Information shown ::
═══
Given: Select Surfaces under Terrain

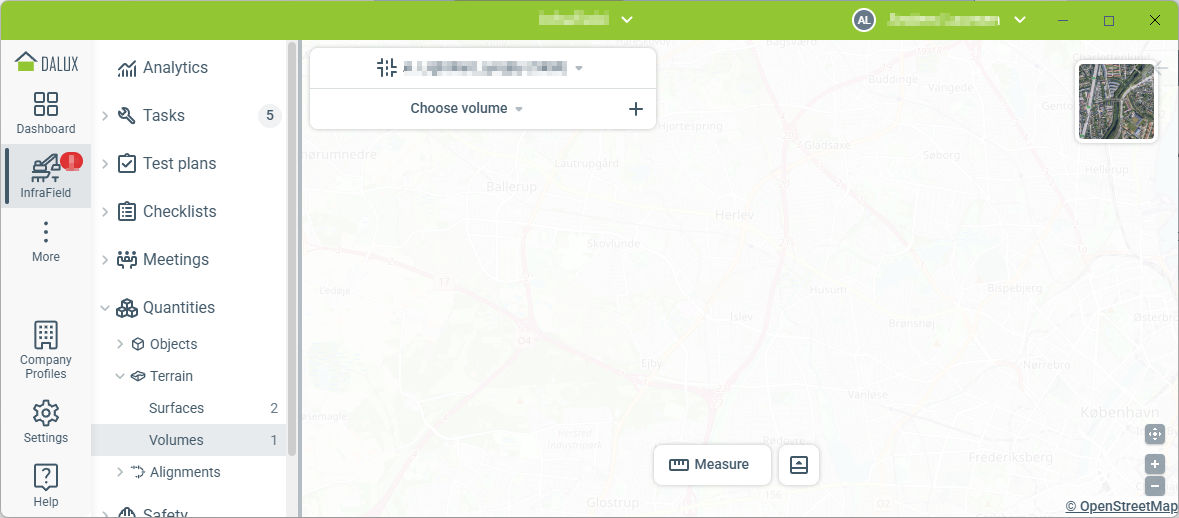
═══
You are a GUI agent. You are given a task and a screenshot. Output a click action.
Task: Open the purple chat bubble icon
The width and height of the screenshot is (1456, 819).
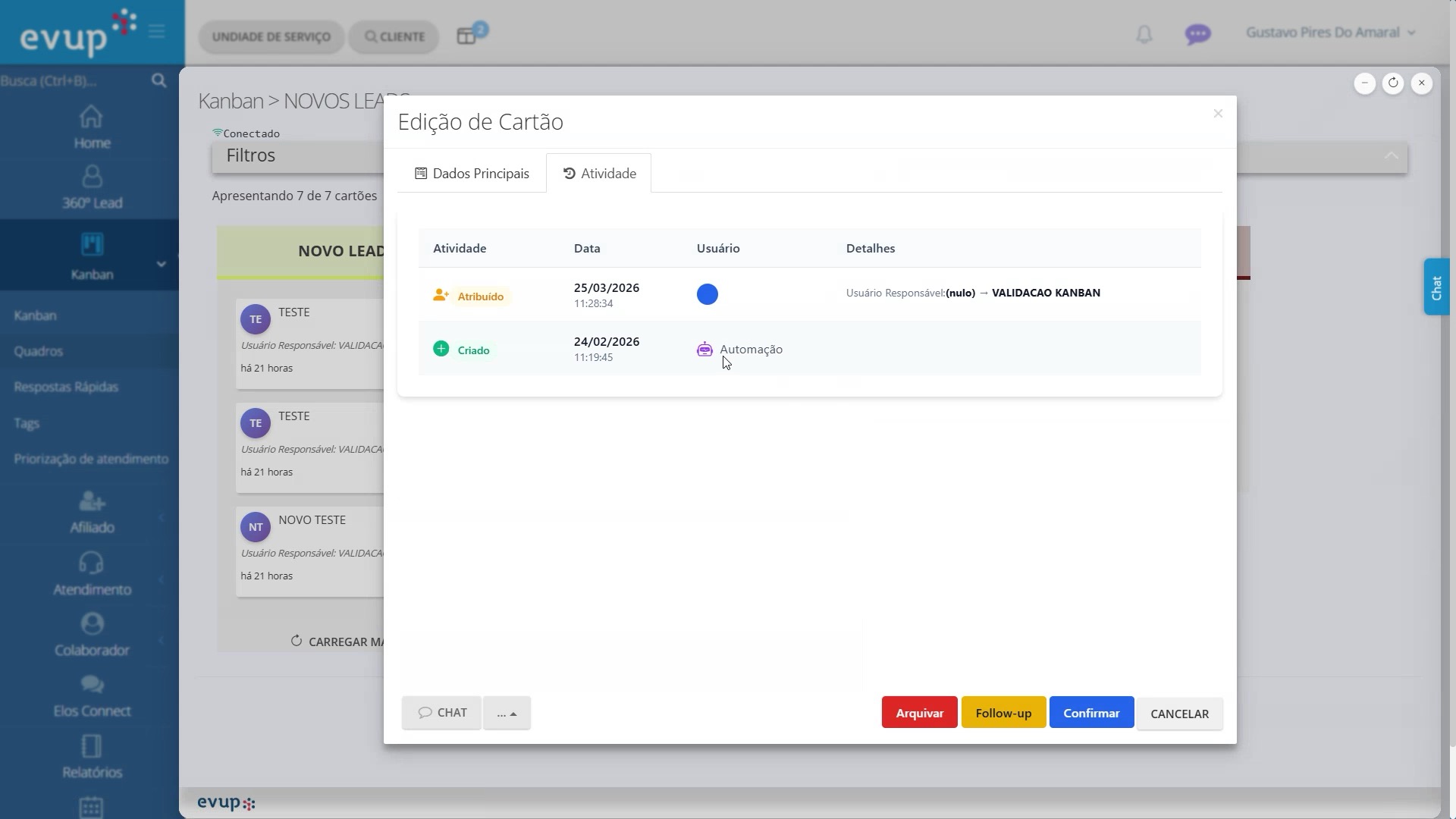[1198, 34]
═══
Report each line of the listing above that contains the string "screenshot", copying it in full.

You are a GUI agent. You are given a task and a screenshot. Output a click action.
The width and height of the screenshot is (1456, 819).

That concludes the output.